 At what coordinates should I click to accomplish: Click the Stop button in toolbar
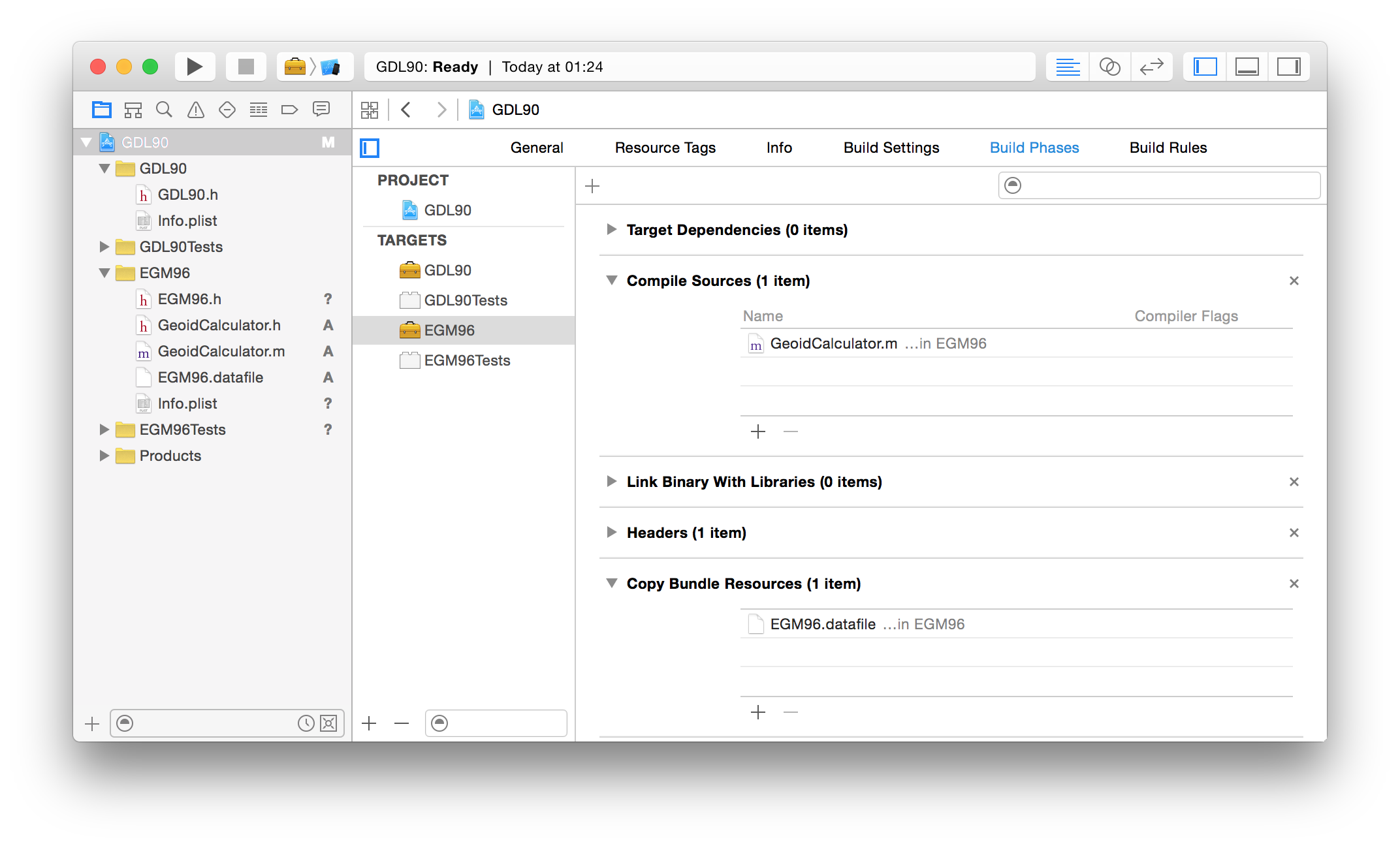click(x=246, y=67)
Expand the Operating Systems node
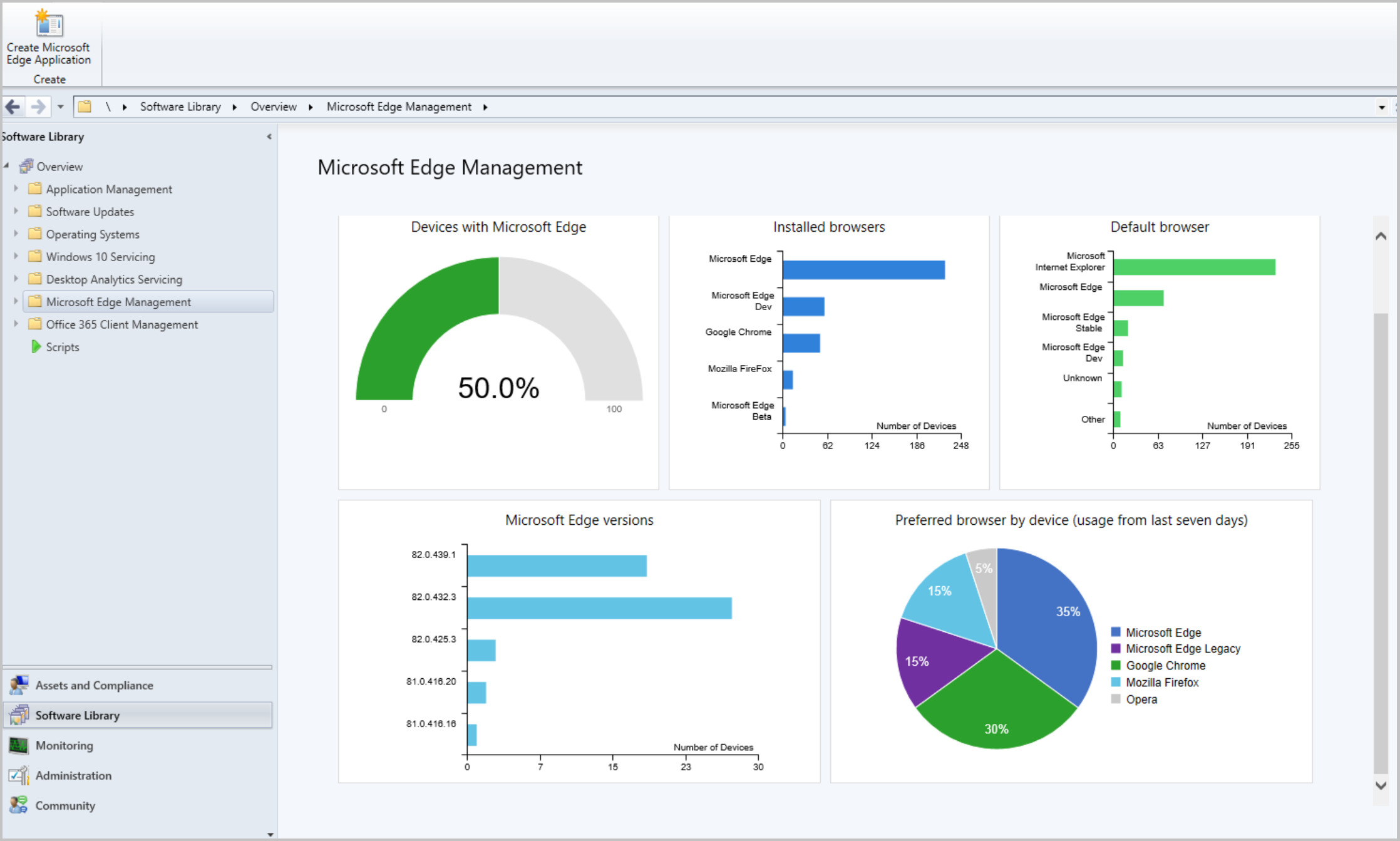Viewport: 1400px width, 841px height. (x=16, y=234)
==
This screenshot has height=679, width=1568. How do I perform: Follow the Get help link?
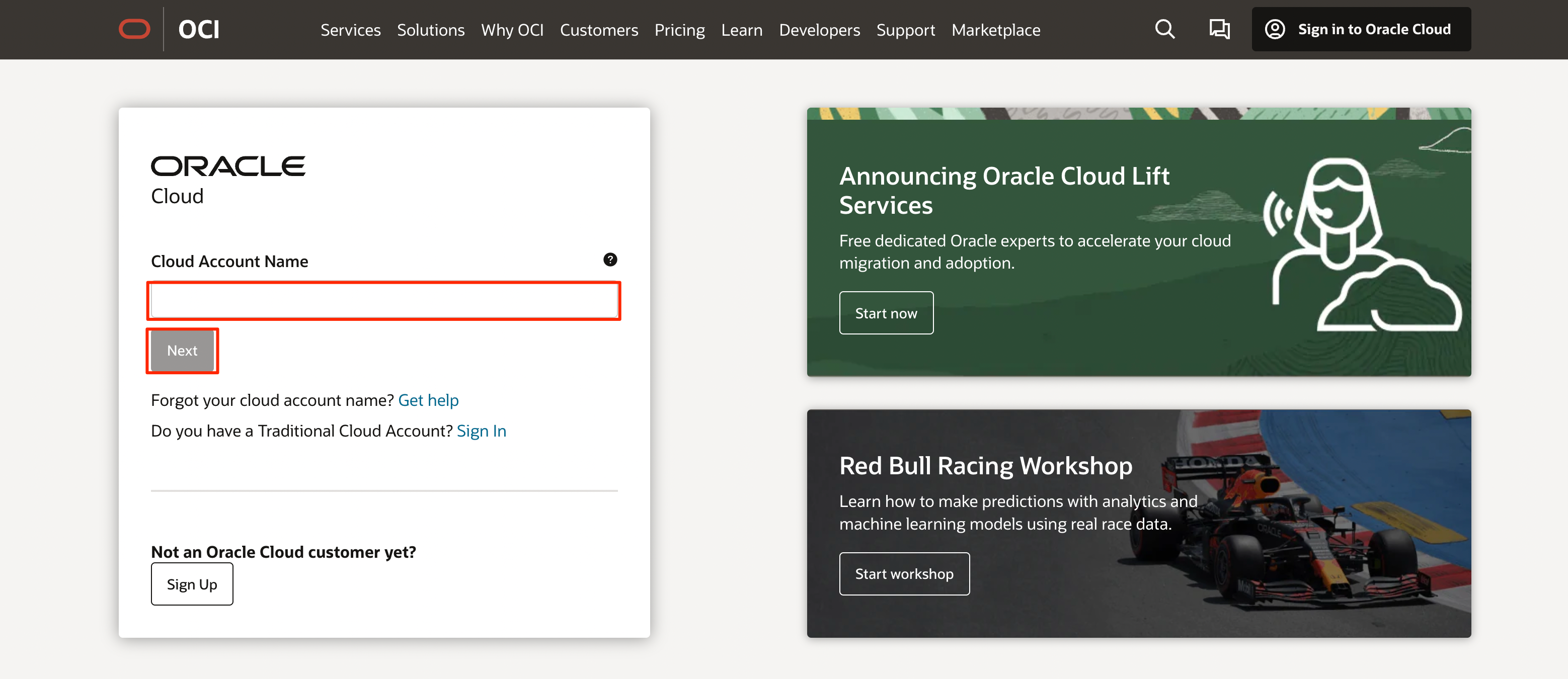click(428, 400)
...
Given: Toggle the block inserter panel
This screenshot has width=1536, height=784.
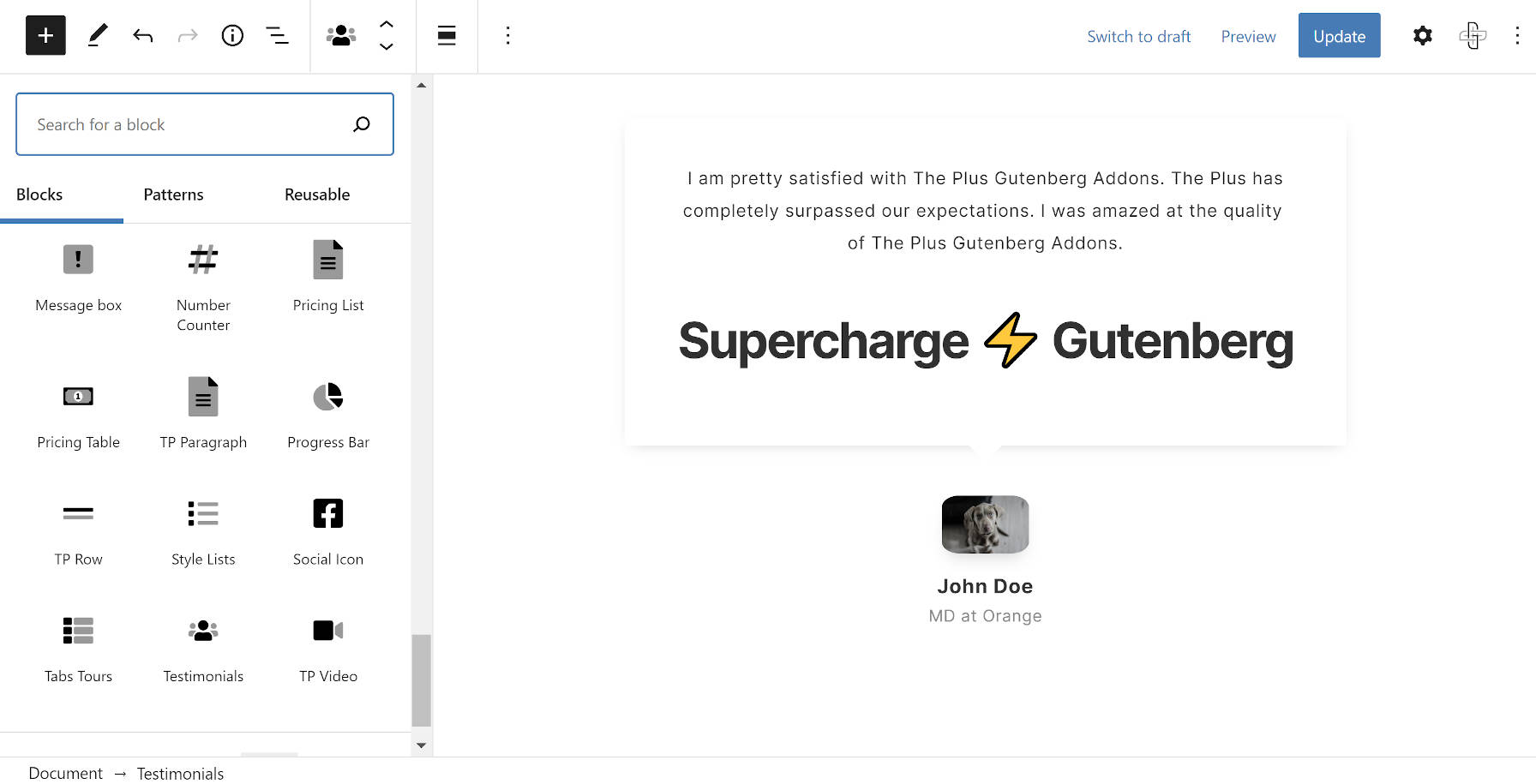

• WHAT IS REQUIRED: The required answer is the exact run of lines above starting at the line with "Given: Toggle the block inserter panel" and ending at the line with "This screenshot has width=1536, height=784.", with both ends present.

• OUTPUT:
Given: Toggle the block inserter panel
This screenshot has width=1536, height=784.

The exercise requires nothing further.